Strumienie łez. Nie wiadomo czy z bólu, czy z żalu, czy raczej ze złości, że
nic nie może poradzić na stan w jakim się znajdował.
Perfumiarz
siedział w ciszy i patrzył, jak Crispin płacze. Nie wiedział czemu, ale uznał
że musi uwiecznić ten widok. Zrobi to później, jak tylko zostanie sam i będzie
mógł dorwać się do swojego węgla i kawałka papieru. Nie wiedział, co ma teraz
powiedzieć. Nie był nigdy w takiej sytuacji. Nigdy nikogo nie ratował.
Chory
nie przestawał płakać. Robił to bezgłośnie lecz policzki niemal tonęły w
dowodach bólu i żalu, jakie spływały po nich na koszulę mężczyzny. Jakże mu
było teraz źle. Nawet śmierć ojca nie wywarła na nim aż takiego wrażenia.
Jednak
jak długo można płakać? Jak długo można trwać w umartwieniu w samotności. Tak
bardzo potrzebna była mu teraz matka. Jedyna osoba, która znała go tak dobrze.

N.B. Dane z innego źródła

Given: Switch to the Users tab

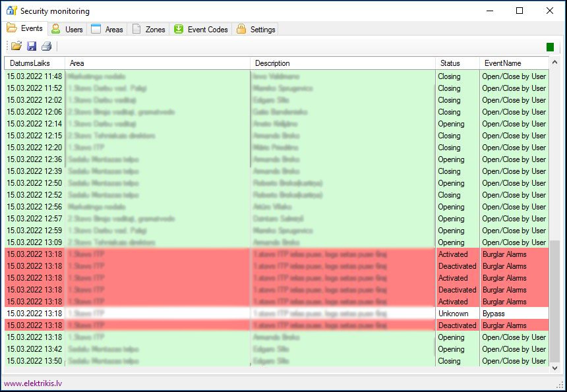Looking at the screenshot, I should coord(67,30).
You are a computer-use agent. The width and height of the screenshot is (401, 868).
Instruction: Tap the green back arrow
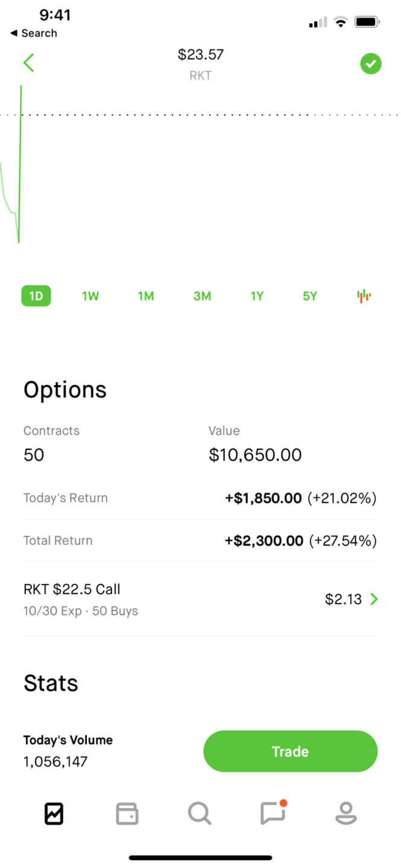pyautogui.click(x=28, y=63)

Jedyna, która potrafiłaby teraz powiedzieć to, co trzeba. Namacał opaskę, która
leżała nadal na łóżku i zaczął niezdarnie ocierać łzy z policzków. Aż syknął,
kiedy uraził się w ranę na oku. Był roztrzęsiony i niezdarny.
-
Zostaw - Lambert chwycił smarowidło, które przyniósł uzdrowiciel i z największą
delikatnością zaczął smarować nim rany. Nie pachniało za ładnie, ale zapach
maści przyćmił aromat mięty i cytryny, wszak perfumiarz musiał znaleźć się
bliżej Crispina. - Jak zaboli, to... mów czy coś - mruknął cicho.
Mężczyzna
siedział cierpliwie i czekał aż Lambert skończy. Bał się ruszyć.
Wystarczyło, że raz się uraził i wiedział już jak to może bolec. Serce tłukło
mu się w piersi jak oszalałe. Chciałby wykrzyczeć ból. Wybiec w las i wyrzucić
z siebie wszystkie żale, jak zawsze. Nie mógł teraz jednak tego zrobić. Czuł
jak rozpada się kawałek po kawałku.
Lambert
wprawnie zawiązał bandaż na oczach mężczyzny, a ręce wytarł w jakąś szmatę.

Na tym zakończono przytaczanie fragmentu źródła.